Technology  /  Apache Spark

Apache Spark 49 guides · updated 2026

Distributed data processing at scale — RDDs, DataFrames, Structured Streaming, and the tuning techniques that keep Spark jobs fast and cheap.

SparkContext

SparkContext (sc) was the original entry point into a Spark cluster, introduced in Spark 1.x for RDD-based programming. Since Spark 2.0, SparkSession replaced it as the recommended entry point — but SparkContext still exists underneath every SparkSession and remains the gateway to low-level RDD operations.


SparkContext in the Modern API

from pyspark.sql import SparkSession
# Create SparkSession (the modern way)
spark = SparkSession.builder \
.appName("MyApp") \
.getOrCreate()
# SparkContext is embedded inside SparkSession
sc = spark.sparkContext
# Verify
print(type(sc)) # <class 'pyspark.context.SparkContext'>
print(sc.master) # "local[*]" or "yarn" etc.
print(sc.appName) # "MyApp"
print(sc.version) # "3.5.1"

In Spark 2.0+, there should only be one SparkContext per JVM. Creating a second one raises an error.

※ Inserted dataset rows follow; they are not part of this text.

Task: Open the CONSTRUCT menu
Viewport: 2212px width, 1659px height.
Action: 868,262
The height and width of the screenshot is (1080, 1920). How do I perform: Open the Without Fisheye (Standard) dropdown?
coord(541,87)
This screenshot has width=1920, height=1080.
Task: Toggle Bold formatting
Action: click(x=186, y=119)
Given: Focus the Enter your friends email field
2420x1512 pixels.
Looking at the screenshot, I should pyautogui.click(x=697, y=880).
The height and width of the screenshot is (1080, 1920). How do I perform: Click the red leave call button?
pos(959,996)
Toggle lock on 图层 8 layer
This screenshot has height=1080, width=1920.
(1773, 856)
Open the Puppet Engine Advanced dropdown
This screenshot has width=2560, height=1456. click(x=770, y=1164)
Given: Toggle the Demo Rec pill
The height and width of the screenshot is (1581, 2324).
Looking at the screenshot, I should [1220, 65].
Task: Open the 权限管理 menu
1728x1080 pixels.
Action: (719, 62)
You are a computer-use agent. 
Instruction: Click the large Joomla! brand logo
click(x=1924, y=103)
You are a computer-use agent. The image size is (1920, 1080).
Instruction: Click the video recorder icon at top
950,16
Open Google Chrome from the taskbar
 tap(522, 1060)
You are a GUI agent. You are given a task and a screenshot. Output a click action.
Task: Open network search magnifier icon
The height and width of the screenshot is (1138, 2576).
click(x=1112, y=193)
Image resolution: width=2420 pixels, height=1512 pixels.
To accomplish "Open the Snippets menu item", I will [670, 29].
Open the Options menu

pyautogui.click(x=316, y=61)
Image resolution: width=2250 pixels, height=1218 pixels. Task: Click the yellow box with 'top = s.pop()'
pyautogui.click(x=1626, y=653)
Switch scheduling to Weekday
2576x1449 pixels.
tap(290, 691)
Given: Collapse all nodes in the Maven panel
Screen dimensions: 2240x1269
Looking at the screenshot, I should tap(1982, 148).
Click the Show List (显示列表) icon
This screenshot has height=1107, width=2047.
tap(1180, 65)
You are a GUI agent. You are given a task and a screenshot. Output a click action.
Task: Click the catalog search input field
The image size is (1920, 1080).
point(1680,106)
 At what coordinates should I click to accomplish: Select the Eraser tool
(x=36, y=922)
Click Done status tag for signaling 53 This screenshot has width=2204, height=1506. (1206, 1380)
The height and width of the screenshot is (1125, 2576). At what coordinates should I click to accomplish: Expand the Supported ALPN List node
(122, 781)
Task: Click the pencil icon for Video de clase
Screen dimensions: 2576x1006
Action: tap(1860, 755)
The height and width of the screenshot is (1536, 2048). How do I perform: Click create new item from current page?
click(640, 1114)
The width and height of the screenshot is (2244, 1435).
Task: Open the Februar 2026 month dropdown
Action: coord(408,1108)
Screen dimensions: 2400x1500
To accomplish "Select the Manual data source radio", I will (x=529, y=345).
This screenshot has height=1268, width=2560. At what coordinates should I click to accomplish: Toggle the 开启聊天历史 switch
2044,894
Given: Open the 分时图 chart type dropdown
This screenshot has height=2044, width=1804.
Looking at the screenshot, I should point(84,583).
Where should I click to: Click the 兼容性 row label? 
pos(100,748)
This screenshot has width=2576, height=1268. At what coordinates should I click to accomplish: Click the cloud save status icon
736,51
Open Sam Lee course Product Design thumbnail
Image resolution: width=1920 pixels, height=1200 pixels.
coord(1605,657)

Creating RDDs with SparkContext

# parallelize — from a Python collection
rdd1 = sc.parallelize([1, 2, 3, 4, 5])
rdd2 = sc.parallelize(range(1000), numSlices=8) # 8 partitions
# textFile — read text files line by line
logs = sc.textFile("s3://bucket/logs/2025-06-*.log")
logs = sc.textFile("hdfs://data/input.txt", minPartitions=4)
# wholeTextFiles — returns (filename, content) pairs
files = sc.wholeTextFiles("s3://bucket/configs/")
# sequenceFile — Hadoop sequence files
seq_rdd = sc.sequenceFile("hdfs://data/sequence/")
# binaryFiles — binary files as (path, bytes) pairs
binary = sc.binaryFiles("s3://bucket/images/")
# emptyRDD
empty = sc.emptyRDD()
# union of multiple RDDs
a = sc.parallelize([1, 2, 3])
b = sc.parallelize([4, 5, 6])
united = sc.union([a, b])

SparkContext Configuration

from pyspark import SparkContext, SparkConf
# Building a standalone SparkContext (old style — use SparkSession instead)
conf = SparkConf() \
.setAppName("LegacyApp") \
.setMaster("local[*]") \
.set("spark.executor.memory", "4g") \
.set("spark.rdd.compress", "true")
sc = SparkContext(conf=conf)
# Reading config
sc.getConf().get("spark.executor.memory") # "4g"
sc.getConf().getAll() # All key-value pairs

Parallelism Control

# Default parallelism — usually number of CPU cores × 2
print(sc.defaultParallelism) # e.g., 8 on a 4-core machine
# Set parallelism explicitly
rdd = sc.parallelize(range(10000), numSlices=100)
print(rdd.getNumPartitions()) # 100
# Check partitions
sc.defaultMinPartitions # Minimum partitions for text files

Broadcast and Accumulator from SparkContext

# Broadcast a read-only variable to all executors
lookup_table = {"apple": 1, "banana": 2, "cherry": 3}
broadcast_table = sc.broadcast(lookup_table)
result = sc.parallelize(["apple", "banana", "cherry"]) \
.map(lambda x: (x, broadcast_table.value.get(x, 0)))
# [("apple", 1), ("banana", 2), ("cherry", 3)]
# Free the broadcast variable
broadcast_table.unpersist()
broadcast_table.destroy()
# Accumulator — write-only counter accessible from executors
error_count = sc.accumulator(0)
def process(record):
global error_count
if "ERROR" in record:
error_count += 1
return record
sc.textFile("logs.txt").foreach(process)
print(f"Errors found: {error_count.value}")

Spark UI Access

# SparkContext exposes the Spark UI URL
print(sc.uiWebUrl) # "http://localhost:4040"
# Also accessible via SparkSession
print(spark.sparkContext.uiWebUrl)

Stopping SparkContext

# Stop the SparkContext (and the underlying Spark application)
sc.stop()
# Equivalently via SparkSession:
spark.stop() # This also stops the SparkContext
# Check if stopped
sc.isStopped # True after stop()

SparkContext vs SparkSession in 2025: use SparkSession for all new code. Access sc through it only when you need raw RDD APIs.